INFORMATION SHOWN section start

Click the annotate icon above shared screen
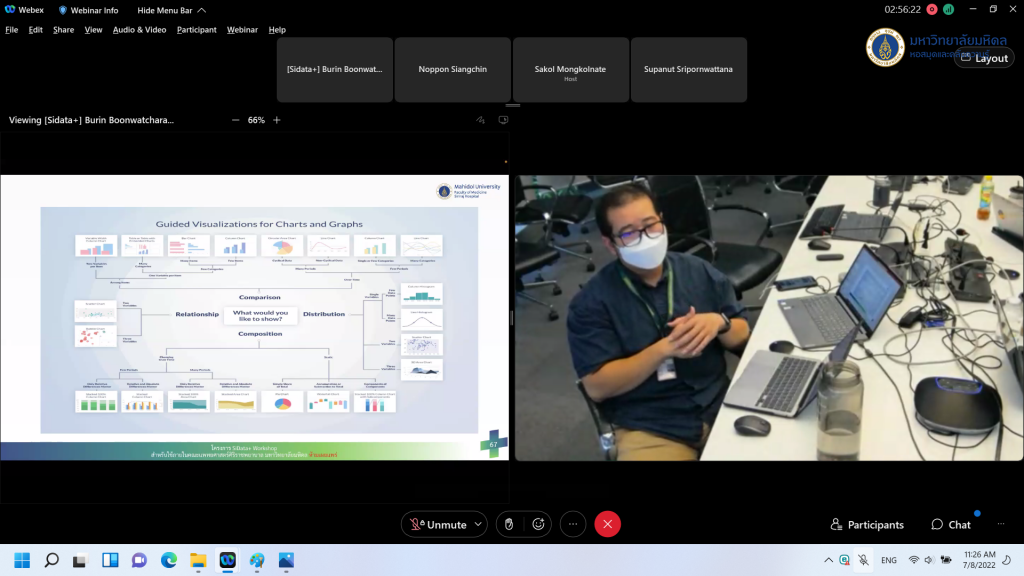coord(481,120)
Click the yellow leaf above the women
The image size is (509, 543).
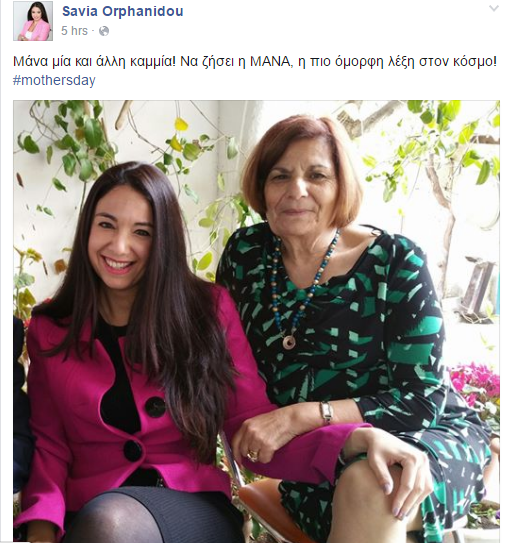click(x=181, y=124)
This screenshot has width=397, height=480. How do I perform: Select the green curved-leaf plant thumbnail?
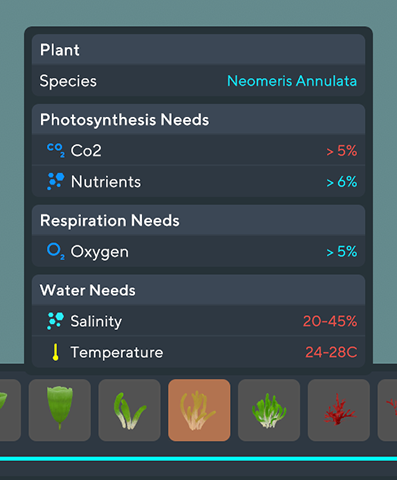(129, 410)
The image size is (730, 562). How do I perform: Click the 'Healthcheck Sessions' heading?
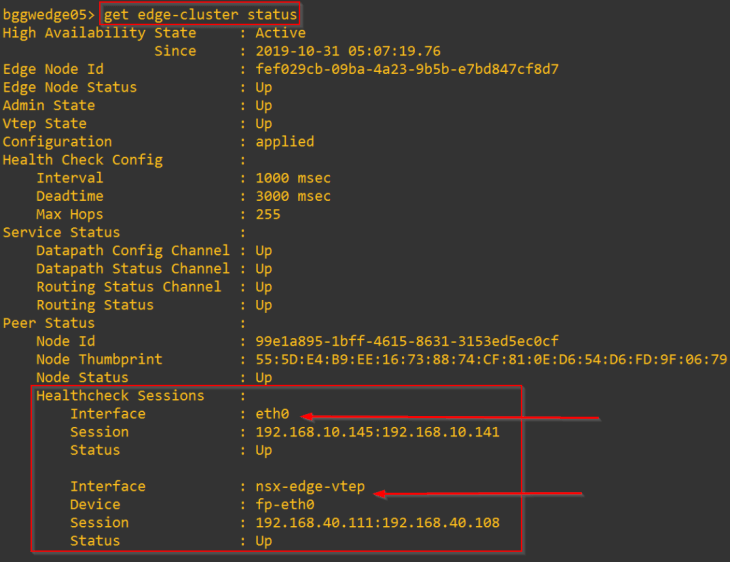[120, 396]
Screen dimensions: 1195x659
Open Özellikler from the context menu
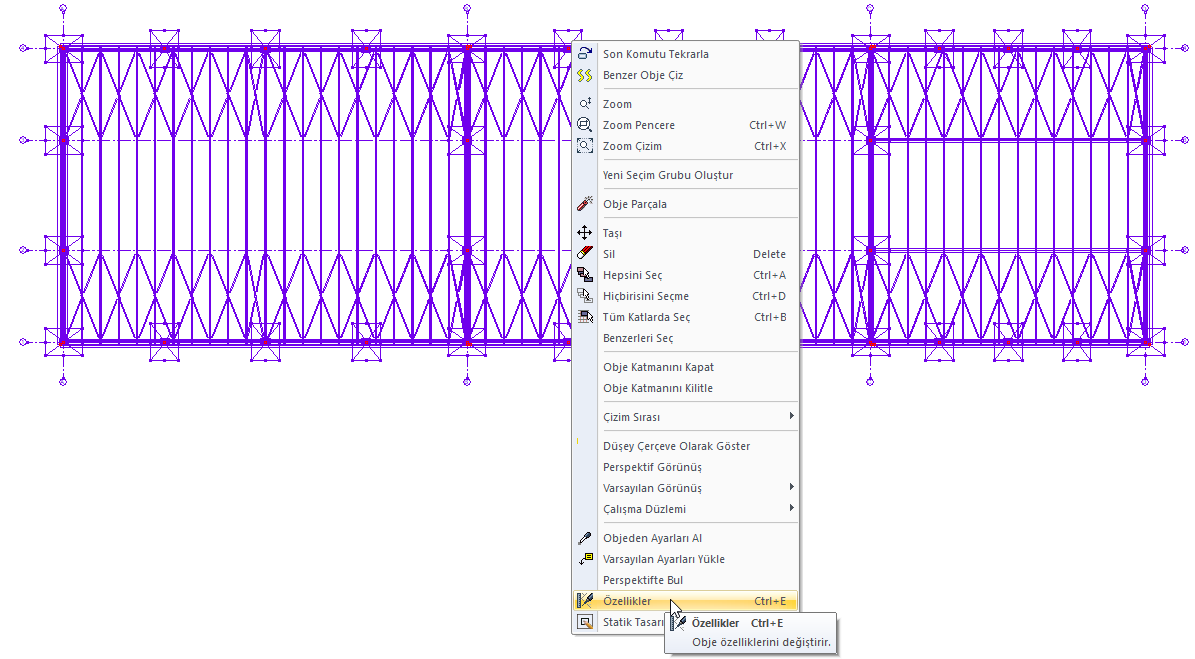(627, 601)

INFORMATION SHOWN section end
INFORMATION SHOWN section start

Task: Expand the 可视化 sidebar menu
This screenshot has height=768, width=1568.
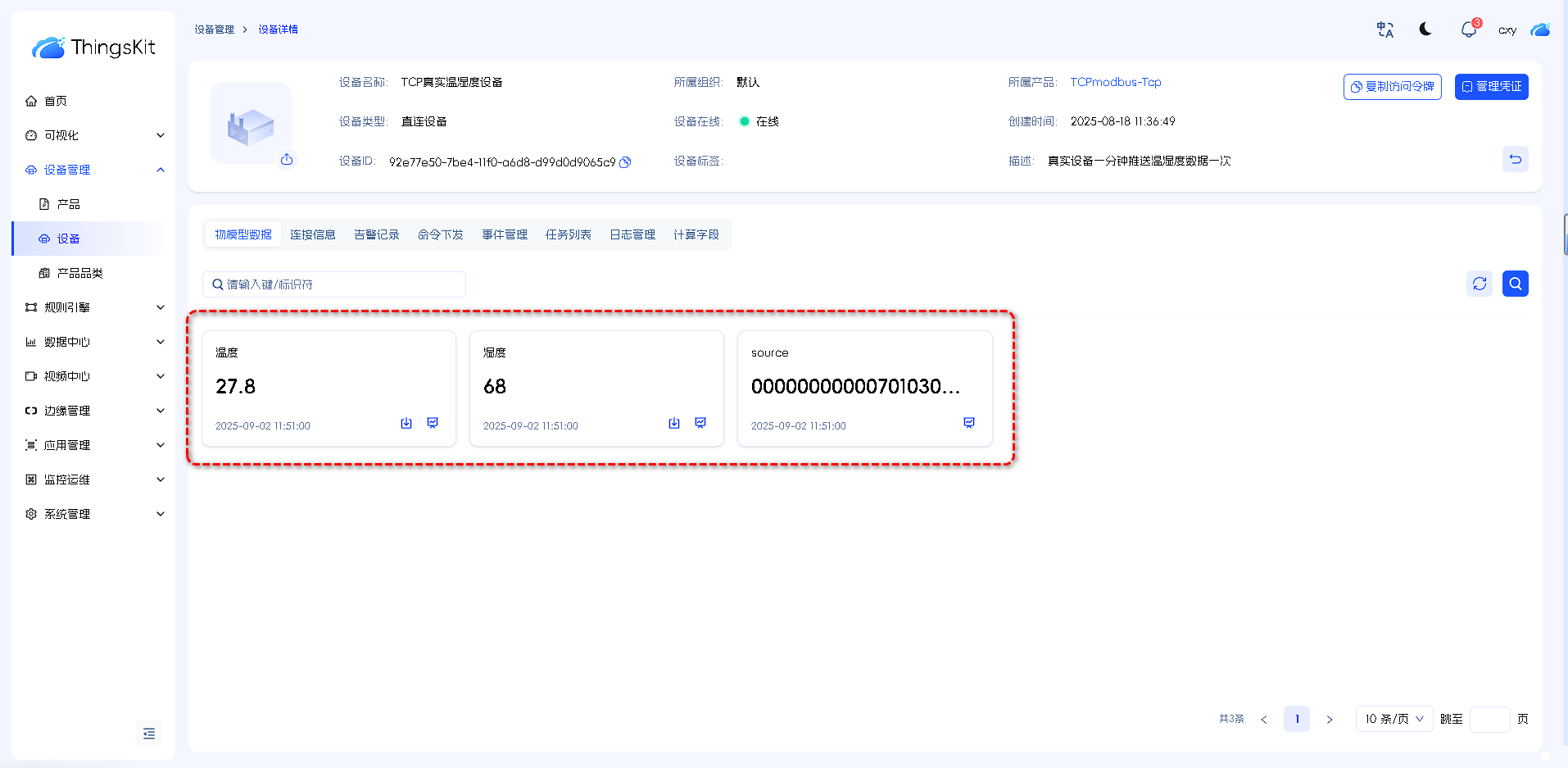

INFORMATION SHOWN section end

Where the listing above reaches the line that contains "Task: Expand the 可视化 sidebar menu", start retyping, and finish with the line that contains "This screenshot has height=768, width=1568."; reproduce those lines exactly and no others.

Task: Expand the 可视化 sidebar menu
This screenshot has height=768, width=1568.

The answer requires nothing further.